## [REQUIRED WORK]
From the entries below, return every line that includes the word "agent".

## [PROVIDED ENTRIES]

+===+

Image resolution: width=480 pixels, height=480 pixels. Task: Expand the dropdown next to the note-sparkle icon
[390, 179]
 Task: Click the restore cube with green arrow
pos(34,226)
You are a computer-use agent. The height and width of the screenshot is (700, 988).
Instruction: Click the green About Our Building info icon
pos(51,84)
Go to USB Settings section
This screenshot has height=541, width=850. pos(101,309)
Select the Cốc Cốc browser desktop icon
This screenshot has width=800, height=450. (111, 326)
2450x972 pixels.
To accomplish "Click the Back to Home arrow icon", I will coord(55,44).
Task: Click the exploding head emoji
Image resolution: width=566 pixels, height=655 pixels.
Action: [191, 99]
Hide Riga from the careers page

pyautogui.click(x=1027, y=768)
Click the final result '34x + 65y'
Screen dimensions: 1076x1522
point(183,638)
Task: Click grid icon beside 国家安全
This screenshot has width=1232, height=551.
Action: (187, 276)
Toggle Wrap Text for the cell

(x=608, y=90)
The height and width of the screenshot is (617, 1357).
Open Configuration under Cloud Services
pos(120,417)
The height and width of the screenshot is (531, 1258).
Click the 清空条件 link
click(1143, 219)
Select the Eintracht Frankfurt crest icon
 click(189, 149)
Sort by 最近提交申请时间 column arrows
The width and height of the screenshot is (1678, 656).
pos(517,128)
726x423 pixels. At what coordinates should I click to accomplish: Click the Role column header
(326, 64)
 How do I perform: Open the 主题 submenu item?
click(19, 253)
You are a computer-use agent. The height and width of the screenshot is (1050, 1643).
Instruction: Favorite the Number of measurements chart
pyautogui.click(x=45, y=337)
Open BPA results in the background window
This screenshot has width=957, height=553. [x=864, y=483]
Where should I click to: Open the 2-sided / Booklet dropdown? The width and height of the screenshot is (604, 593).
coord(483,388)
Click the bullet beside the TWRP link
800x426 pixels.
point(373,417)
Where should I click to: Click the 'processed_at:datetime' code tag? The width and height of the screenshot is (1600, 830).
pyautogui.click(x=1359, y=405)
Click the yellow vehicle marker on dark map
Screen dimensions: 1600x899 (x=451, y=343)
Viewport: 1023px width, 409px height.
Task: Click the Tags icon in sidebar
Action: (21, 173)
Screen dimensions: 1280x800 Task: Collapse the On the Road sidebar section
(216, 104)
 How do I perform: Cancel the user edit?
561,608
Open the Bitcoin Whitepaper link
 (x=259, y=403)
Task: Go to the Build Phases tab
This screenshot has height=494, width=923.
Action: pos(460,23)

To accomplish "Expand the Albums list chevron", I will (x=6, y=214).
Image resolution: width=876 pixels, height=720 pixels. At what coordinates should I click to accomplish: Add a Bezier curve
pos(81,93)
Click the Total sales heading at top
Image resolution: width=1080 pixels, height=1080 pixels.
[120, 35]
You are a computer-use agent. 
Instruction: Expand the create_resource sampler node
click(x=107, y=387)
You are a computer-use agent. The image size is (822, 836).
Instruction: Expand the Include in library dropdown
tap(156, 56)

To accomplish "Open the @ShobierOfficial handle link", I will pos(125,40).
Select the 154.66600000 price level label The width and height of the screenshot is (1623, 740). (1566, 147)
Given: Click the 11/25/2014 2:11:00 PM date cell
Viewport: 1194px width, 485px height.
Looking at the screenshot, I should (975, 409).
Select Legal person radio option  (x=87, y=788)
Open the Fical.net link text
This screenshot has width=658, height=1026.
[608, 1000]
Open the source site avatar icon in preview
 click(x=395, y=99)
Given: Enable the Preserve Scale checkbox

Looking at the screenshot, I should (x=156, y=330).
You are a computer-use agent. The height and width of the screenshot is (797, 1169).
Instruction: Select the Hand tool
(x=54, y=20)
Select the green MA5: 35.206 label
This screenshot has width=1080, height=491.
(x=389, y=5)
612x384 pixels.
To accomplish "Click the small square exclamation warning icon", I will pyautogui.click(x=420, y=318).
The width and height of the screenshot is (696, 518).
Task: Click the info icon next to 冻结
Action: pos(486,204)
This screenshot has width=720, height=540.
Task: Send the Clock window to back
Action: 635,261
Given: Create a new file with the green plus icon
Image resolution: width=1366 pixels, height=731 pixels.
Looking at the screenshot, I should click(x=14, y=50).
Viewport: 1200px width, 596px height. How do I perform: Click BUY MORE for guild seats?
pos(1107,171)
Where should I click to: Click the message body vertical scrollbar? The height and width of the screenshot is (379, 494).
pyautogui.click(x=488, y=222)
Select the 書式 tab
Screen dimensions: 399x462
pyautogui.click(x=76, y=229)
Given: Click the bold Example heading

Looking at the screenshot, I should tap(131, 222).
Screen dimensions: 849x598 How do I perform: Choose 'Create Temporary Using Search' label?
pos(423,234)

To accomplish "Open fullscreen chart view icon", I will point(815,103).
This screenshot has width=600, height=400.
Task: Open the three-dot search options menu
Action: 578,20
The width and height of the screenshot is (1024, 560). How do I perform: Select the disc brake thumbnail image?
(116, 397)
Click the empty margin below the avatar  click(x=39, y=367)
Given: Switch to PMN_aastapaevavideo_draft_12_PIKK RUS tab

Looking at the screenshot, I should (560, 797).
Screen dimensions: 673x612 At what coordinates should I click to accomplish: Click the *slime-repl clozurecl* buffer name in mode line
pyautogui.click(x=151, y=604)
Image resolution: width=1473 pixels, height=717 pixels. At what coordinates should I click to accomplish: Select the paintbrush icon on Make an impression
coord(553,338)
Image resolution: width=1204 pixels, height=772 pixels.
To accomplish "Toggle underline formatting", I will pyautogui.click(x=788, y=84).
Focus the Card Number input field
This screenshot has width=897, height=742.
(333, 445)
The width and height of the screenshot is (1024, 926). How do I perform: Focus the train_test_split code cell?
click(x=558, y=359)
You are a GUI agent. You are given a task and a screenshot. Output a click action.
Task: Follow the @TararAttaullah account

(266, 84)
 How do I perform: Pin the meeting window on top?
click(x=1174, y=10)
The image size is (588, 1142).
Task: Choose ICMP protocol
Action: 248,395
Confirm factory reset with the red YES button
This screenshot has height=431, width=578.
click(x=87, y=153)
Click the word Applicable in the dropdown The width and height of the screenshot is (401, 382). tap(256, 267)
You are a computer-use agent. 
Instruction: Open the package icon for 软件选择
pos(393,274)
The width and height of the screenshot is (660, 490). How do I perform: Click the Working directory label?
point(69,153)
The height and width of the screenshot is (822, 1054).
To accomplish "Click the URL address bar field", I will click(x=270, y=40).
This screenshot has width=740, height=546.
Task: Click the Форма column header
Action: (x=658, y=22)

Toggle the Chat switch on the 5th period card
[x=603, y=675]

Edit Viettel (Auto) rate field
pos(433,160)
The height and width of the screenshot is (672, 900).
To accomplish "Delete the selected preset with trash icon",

+===+

## [RESPONSE FOR THIS EXERCISE]
You are a computer-use agent. The height and width of the screenshot is (700, 988).
You are a computer-use agent. The height and width of the screenshot is (1050, 1643).
You are a computer-use agent. 
You are a computer-use agent. The image size is (822, 836).
You are a computer-use agent. The height and width of the screenshot is (797, 1169).
You are a GUI agent. You are given a task and a screenshot. Output a click action.
You are a computer-use agent. 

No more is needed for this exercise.